2012-2014年死亡人數與男女 長條圖

intent_sex <- aggregate(guns$sex, by = list(intent = guns$intent, sex = guns$sex), length)
ggplot(intent_sex, aes(x = intent, y = x, fill = sex)) +
  geom_bar(stat = "identity", position = "stack") +
  ylab("Count") +
  ggtitle("Gender distribution\nGun Deaths US: 2012-2014")

2012-2014年死亡人數與教育程度 長條圖

guns$education = as.factor(guns$education)
intent_edu <- aggregate(guns$education, by = list(intent = guns$intent, education = guns$education), length)
ggplot(intent_edu, aes(x = intent, y = x, fill = education)) +
  geom_bar(stat = "identity", position = "stack") +
  coord_flip() +
  xlab("Count") +
  ylab("Intent") +
  ggtitle("Education distribution\nin Gun Deaths US: 2012-2014")

2012-2014年死亡人數與地區分佈 長條圖

intent_place <- aggregate(guns$intent, by = list(place = guns$place, intent = guns$intent), length)
ggplot(intent_place, aes(x = intent, y = x, fill = place)) +
  geom_bar(stat = "identity", position = "stack") +
  coord_flip() +
  xlab("Count") +
  ylab("Intent") +
  ggtitle("Location distribution\nin Gun Deaths US: 2012-2014")

2012-2014年死亡人數與地區分佈 長條圖

Trade/service areaIndustrial/construction視為Street,並把剩下除了HomeStreet設為Other

#These are too many categories and it's hard to arrive to conclusions
# let's merge 'street' with 'trade/service area' and the rest to 'Other'
guns[which(guns$place == "Trade/service area" | guns$place == "Industrial/construction"), "place"]  = "Street"
guns[which(guns$place != "Street" & guns$place != "Home"), "place"] = "Other"

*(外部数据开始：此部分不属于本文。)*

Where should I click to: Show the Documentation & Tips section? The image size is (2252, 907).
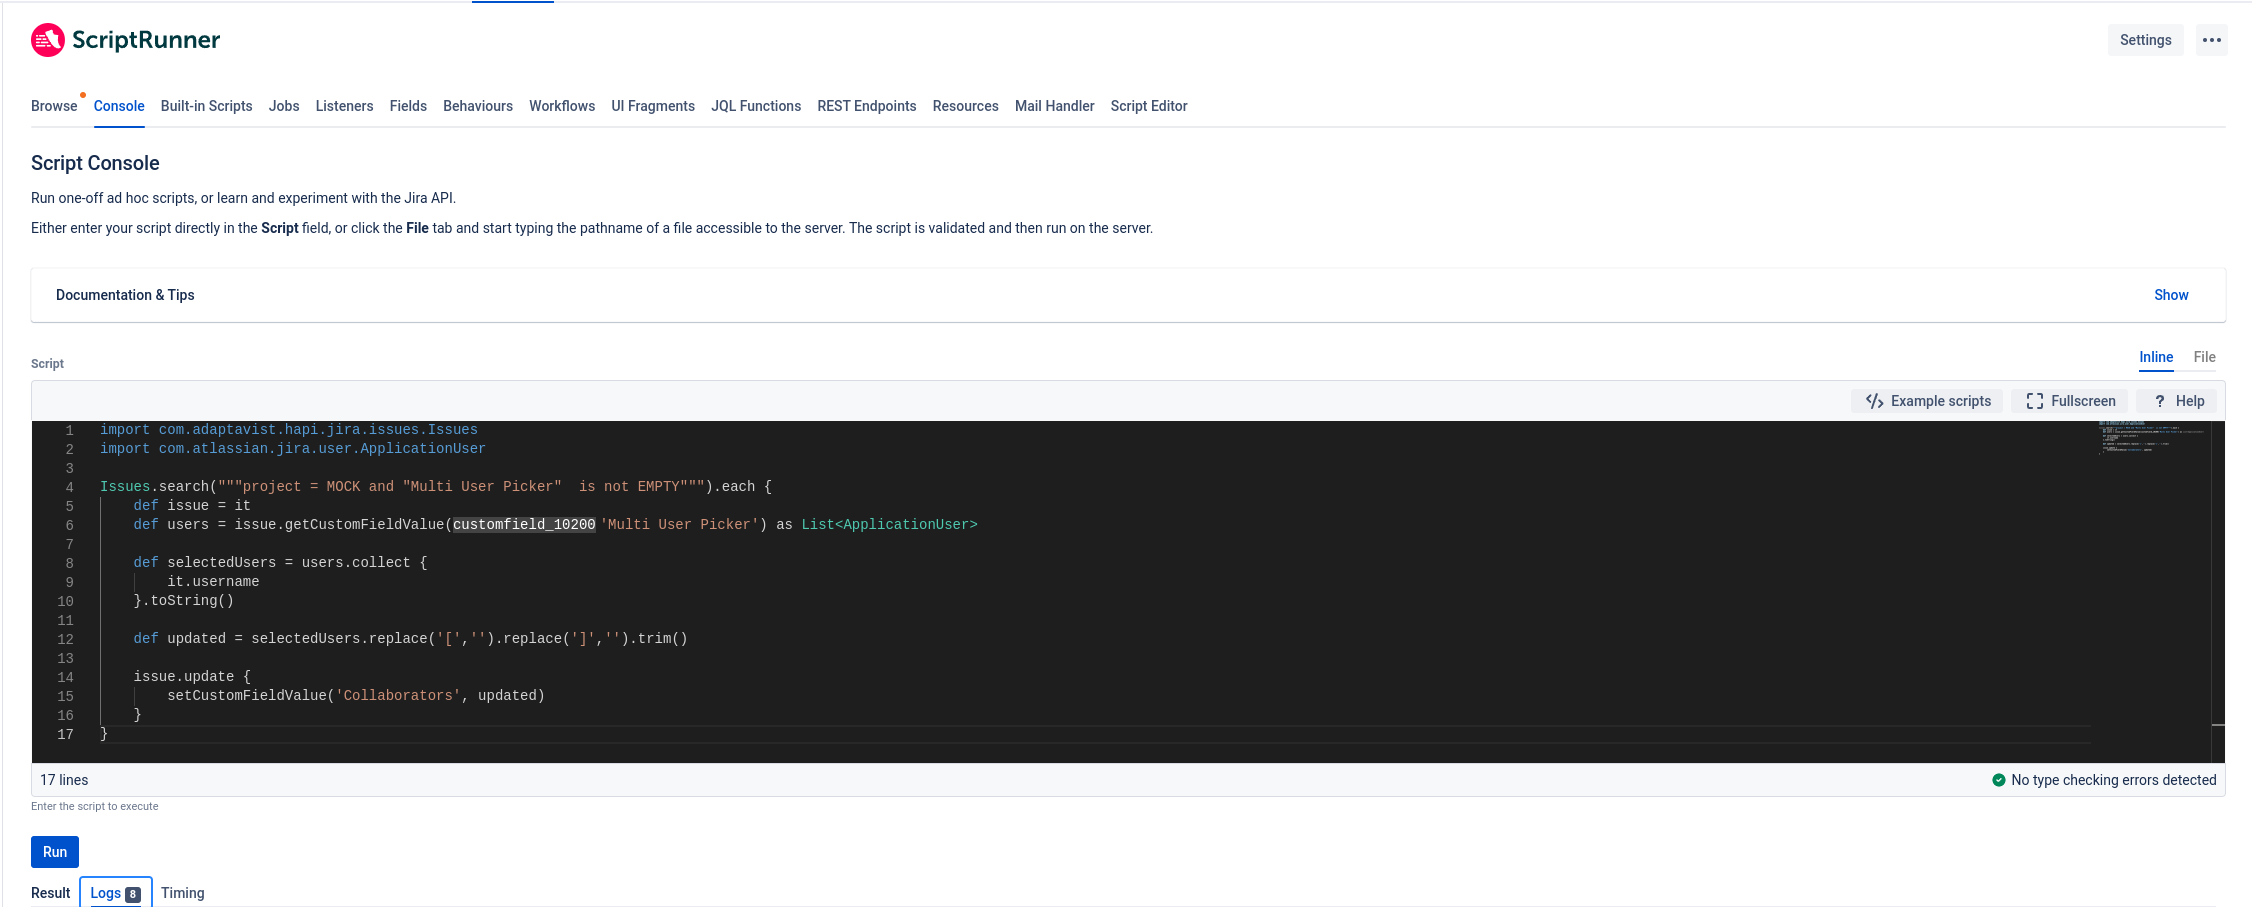pyautogui.click(x=2170, y=294)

intent_place <- aggregate(guns$intent, by = list(place = guns$place, intent = guns$intent), length)
ggplot(intent_place, aes(x = intent, y = x, fill = place)) +
  geom_bar(stat = "identity", position = "stack") +
  coord_flip() +
  xlab("Count") +
  ylab("Intent") +
  ggtitle("Location distribution\nin Gun Deaths US: 2012-2014")

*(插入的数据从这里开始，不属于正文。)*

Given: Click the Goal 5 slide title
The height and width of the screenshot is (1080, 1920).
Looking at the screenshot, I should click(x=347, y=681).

2012-2014年死亡人數與地區分佈(比例) 長條圖

place_died <- guns %>%
        group_by(place, intent) %>%
        tally() %>%
        group_by(place) %>%
        mutate(pct = n / sum(n))

ggplot(place_died, aes(factor(place), pct, fill = intent)) +
  geom_bar(stat = "identity", color = "grey40") +
  xlab("Place") +
  ylab("Percentage")+
  labs(fill = "Intent")

性別和死亡種類數量 長條圖

ggplot(intent_sex, aes(x = sex, y = x, fill = intent)) +
  geom_bar(stat = "identity", position = "dodge") +
  xlab("Gender") +
  ylab("Freqency") +
  ggtitle("Gender Distribution by Intent")

教育程度和死亡種類 長條圖

ggplot(intent_edu, aes(x = education, y = x, fill = intent)) +
  geom_bar(stat = "identity", position = "dodge") +
  ggtitle("Education Distribution by Intent")

年齡分佈 直方圖

ggplot(guns, aes(x = age)) +
  geom_histogram(breaks = seq(0, 100, 10), fill="lightblue", color="lightyellow")

Suicide和Homicide年齡分佈比較 直方圖

suicide = guns[guns$intent == 'Suicide', ]
homicide = guns[guns$intent == 'Homicide', ] 

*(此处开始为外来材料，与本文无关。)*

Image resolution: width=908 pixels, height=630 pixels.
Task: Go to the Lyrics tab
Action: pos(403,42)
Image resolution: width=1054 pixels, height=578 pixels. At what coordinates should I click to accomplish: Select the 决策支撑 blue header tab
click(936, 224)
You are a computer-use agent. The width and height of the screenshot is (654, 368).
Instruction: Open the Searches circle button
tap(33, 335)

p1 <- ggplot(suicide, aes(x = age))+
  geom_histogram(breaks = seq(0, 100, 10), color="lightyellow", fill="lightskyblue2") +
  ggtitle("Suicide gun deaths\nAge Distribution")
p2 <- ggplot(homicide, aes(x = age))+
  geom_histogram(breaks = seq(0, 100, 10), color="lightyellow", fill="lightskyblue2") +
  ggtitle("Homicide gun deaths\nAge Distribution")

multiplot(p1, p2, cols = 2)

意外種類和年齡 箱形圖

guns_box <- guns[which(guns$intent != "Undetermined"),]
qplot(factor(intent), age, data = guns_box, geom = "boxplot", xlab = "Intent")

意外種類、年齡和性別 箱形圖

guns_box <- guns[which(guns$intent != "Undetermined"), ]
qplot(intent, age, fill = sex, data = guns_box, geom = "boxplot", xlab = "Intent")